LAFD: Local-differentially Private and Asynchronous Federated Learning with Direct Feedback Alignment
Abstract
Federated learning is a promising approach for training machine learning models using distributed data from multiple mobile devices. However, privacy concerns arise when sensitive data are used for training. In this paper, we discuss the challenges of applying local differential privacy to federated learning, which is compounded by the limited resources of mobile clients and the asynchronicity of federated learning. To address these challenges, we propose a framework called LAFD, which stands for Local-differentially Private and Asynchronous Federated Learning with Direct Feedback Alignment. LAFD consists of two parts: (a) LFL-DFALS: Local differentially private Federated Learning with Direct Feedback Alignment and Layer Sampling, and (b) AFL-LMTGR: Asynchronous Federated Learning with Local Model Training and Gradient Rebalancing.
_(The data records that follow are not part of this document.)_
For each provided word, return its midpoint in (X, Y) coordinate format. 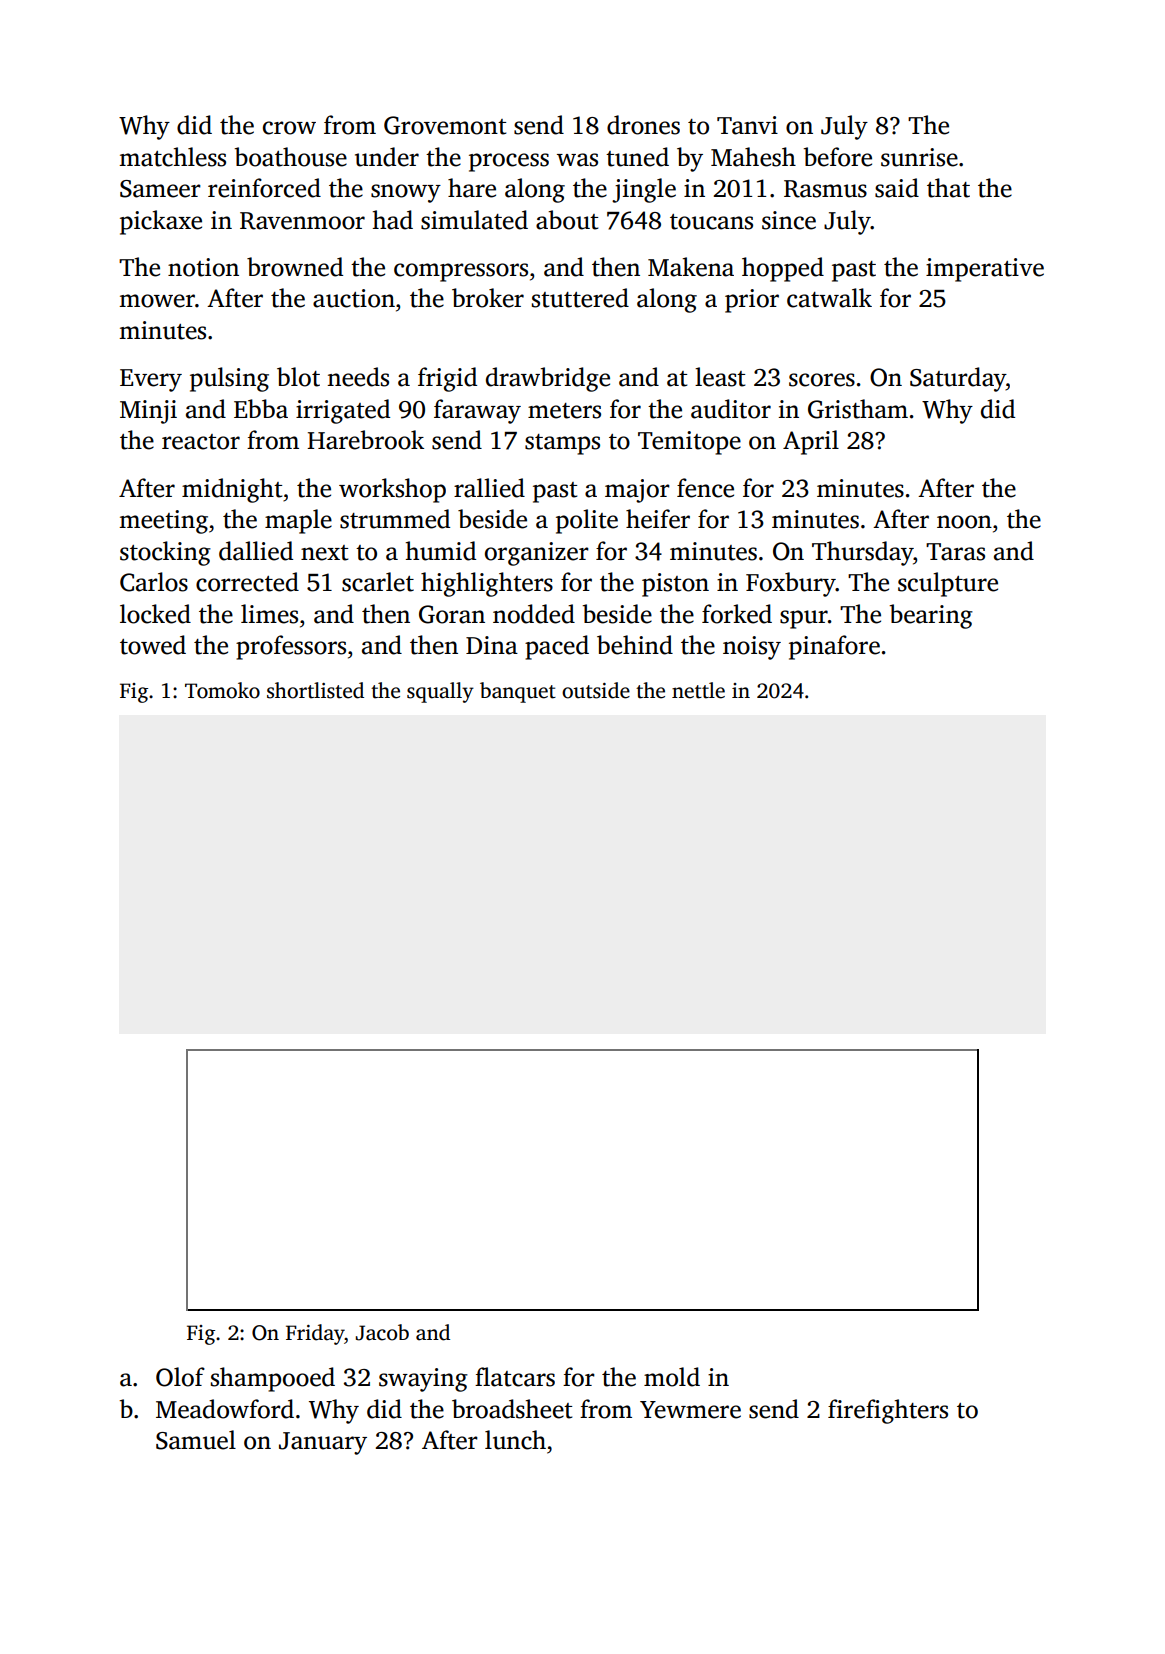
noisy (752, 648)
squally (440, 692)
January (323, 1443)
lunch (515, 1440)
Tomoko (222, 690)
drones (643, 125)
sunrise (919, 157)
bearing (931, 616)
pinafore (834, 647)
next (324, 553)
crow (289, 128)
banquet (518, 692)
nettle (698, 690)
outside (596, 690)
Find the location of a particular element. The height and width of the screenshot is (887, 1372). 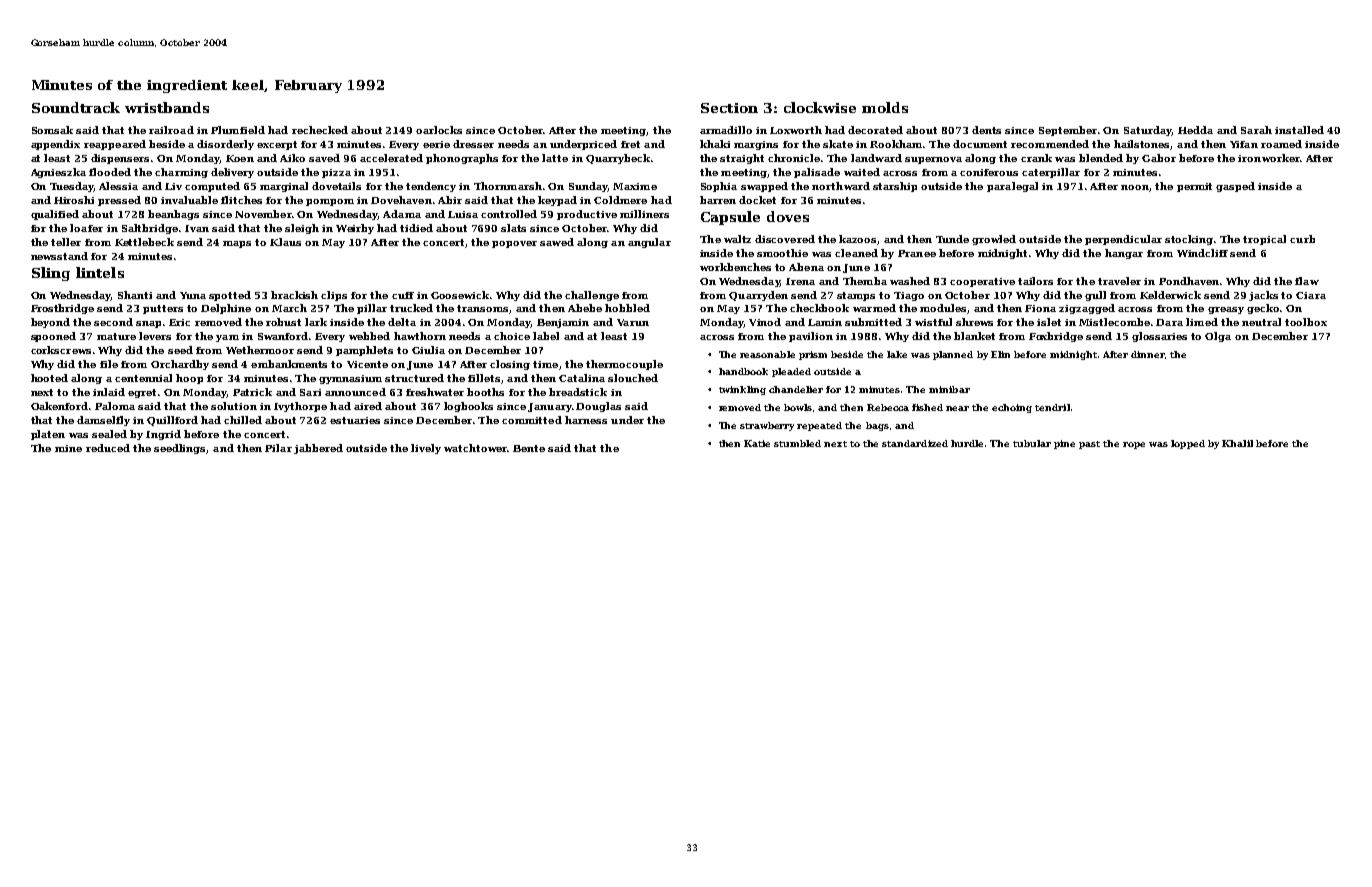

chandelier is located at coordinates (796, 389).
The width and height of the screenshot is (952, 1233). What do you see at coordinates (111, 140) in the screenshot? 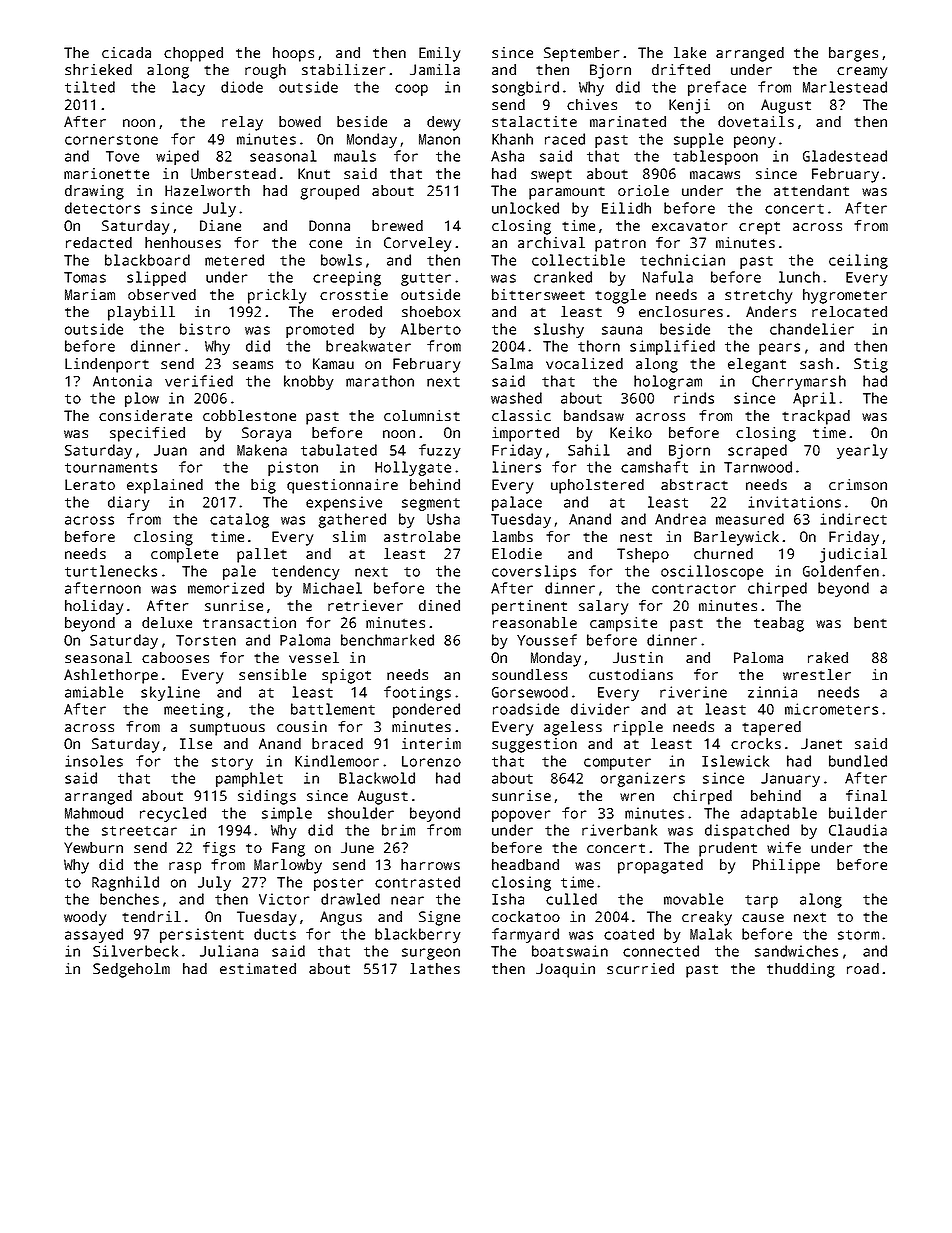
I see `cornerstone` at bounding box center [111, 140].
LFL-DFALS effectively reduces the computation and communication costs via direct feedback alignment and layer sampling during the training process of federated learning. AFL-LMTGR handles the problem of stragglers via local model training and gradient rebalancing. Local model training enables asynchronous federated learning to the participants of the federated learning. In addition, gradient rebalancing mitigates the gap between the local model and aggregated model. We demonstrate the performance of LFL-DFALS and AFL-LMTGR through the experiments using multivariate datasets and image datasets.